Pointing records for text and elements:

= = = =

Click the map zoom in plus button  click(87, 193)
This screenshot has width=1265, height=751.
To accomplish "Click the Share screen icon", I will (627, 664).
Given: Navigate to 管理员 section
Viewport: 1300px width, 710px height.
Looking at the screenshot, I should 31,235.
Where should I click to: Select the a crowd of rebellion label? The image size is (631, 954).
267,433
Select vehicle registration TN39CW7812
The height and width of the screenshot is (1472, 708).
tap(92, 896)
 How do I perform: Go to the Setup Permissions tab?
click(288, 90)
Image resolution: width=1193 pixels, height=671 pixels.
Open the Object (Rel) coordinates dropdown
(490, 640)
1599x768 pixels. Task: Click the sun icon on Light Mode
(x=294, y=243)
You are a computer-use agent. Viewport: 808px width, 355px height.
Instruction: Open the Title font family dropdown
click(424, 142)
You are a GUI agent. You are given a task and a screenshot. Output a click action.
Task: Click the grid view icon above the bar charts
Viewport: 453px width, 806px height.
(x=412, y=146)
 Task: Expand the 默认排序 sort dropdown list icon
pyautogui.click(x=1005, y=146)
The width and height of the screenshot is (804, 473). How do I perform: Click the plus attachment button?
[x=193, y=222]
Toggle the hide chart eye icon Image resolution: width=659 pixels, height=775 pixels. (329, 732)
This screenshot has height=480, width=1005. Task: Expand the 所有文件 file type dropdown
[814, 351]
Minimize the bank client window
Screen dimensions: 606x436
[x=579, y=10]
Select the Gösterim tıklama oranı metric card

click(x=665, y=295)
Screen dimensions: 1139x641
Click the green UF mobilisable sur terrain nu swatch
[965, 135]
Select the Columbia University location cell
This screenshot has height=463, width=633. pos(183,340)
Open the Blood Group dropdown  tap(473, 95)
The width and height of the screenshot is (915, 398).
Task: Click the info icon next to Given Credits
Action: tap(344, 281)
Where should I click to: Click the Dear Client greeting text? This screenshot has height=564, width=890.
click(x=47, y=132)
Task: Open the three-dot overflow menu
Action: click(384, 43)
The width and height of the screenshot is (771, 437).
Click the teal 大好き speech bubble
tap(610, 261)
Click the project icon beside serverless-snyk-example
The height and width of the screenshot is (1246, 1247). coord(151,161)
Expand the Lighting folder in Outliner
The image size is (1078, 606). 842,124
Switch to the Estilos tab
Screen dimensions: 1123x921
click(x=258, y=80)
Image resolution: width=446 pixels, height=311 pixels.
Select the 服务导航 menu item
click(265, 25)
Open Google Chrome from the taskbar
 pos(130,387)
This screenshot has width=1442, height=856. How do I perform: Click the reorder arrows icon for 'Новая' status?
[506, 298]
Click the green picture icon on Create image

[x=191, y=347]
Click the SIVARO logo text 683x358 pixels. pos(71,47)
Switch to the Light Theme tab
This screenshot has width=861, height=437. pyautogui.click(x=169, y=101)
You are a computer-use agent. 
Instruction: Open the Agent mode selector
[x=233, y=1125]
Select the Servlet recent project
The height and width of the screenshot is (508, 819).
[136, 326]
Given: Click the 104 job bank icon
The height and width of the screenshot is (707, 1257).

= = = =

Your objective:
Rewrite all of the material above, replacing every "dropdown" with "drop-down" and leaving everything else unchanged.

Solution to this task:
Click the map zoom in plus button  click(87, 193)
This screenshot has width=1265, height=751.
To accomplish "Click the Share screen icon", I will (627, 664).
Given: Navigate to 管理员 section
Viewport: 1300px width, 710px height.
Looking at the screenshot, I should 31,235.
Where should I click to: Select the a crowd of rebellion label? The image size is (631, 954).
267,433
Select vehicle registration TN39CW7812
The height and width of the screenshot is (1472, 708).
tap(92, 896)
 How do I perform: Go to the Setup Permissions tab?
click(288, 90)
Image resolution: width=1193 pixels, height=671 pixels.
Open the Object (Rel) coordinates drop-down
(490, 640)
1599x768 pixels. Task: Click the sun icon on Light Mode
(x=294, y=243)
You are a computer-use agent. Viewport: 808px width, 355px height.
Instruction: Open the Title font family drop-down
click(424, 142)
You are a GUI agent. You are given a task and a screenshot. Output a click action.
Task: Click the grid view icon above the bar charts
Viewport: 453px width, 806px height.
(x=412, y=146)
 Task: Expand the 默认排序 sort drop-down list icon
pyautogui.click(x=1005, y=146)
The width and height of the screenshot is (804, 473). How do I perform: Click the plus attachment button?
[x=193, y=222]
Toggle the hide chart eye icon Image resolution: width=659 pixels, height=775 pixels. (329, 732)
This screenshot has height=480, width=1005. Task: Expand the 所有文件 file type drop-down
[814, 351]
Minimize the bank client window
Screen dimensions: 606x436
[x=579, y=10]
Select the Gösterim tıklama oranı metric card

click(x=665, y=295)
Screen dimensions: 1139x641
Click the green UF mobilisable sur terrain nu swatch
[965, 135]
Select the Columbia University location cell
This screenshot has height=463, width=633. pos(183,340)
Open the Blood Group drop-down  tap(473, 95)
The width and height of the screenshot is (915, 398).
Task: Click the info icon next to Given Credits
Action: tap(344, 281)
Where should I click to: Click the Dear Client greeting text? This screenshot has height=564, width=890.
click(x=47, y=132)
Task: Open the three-dot overflow menu
Action: click(384, 43)
The width and height of the screenshot is (771, 437).
Click the teal 大好き speech bubble
tap(610, 261)
Click the project icon beside serverless-snyk-example
The height and width of the screenshot is (1246, 1247). coord(151,161)
Expand the Lighting folder in Outliner
The image size is (1078, 606). 842,124
Switch to the Estilos tab
Screen dimensions: 1123x921
click(x=258, y=80)
Image resolution: width=446 pixels, height=311 pixels.
Select the 服务导航 menu item
click(265, 25)
Open Google Chrome from the taskbar
 pos(130,387)
This screenshot has width=1442, height=856. How do I perform: Click the reorder arrows icon for 'Новая' status?
[506, 298]
Click the green picture icon on Create image

[x=191, y=347]
Click the SIVARO logo text 683x358 pixels. pos(71,47)
Switch to the Light Theme tab
This screenshot has width=861, height=437. pyautogui.click(x=169, y=101)
You are a computer-use agent. 
Instruction: Open the Agent mode selector
[x=233, y=1125]
Select the Servlet recent project
The height and width of the screenshot is (508, 819).
[136, 326]
Given: Click the 104 job bank icon
The height and width of the screenshot is (707, 1257).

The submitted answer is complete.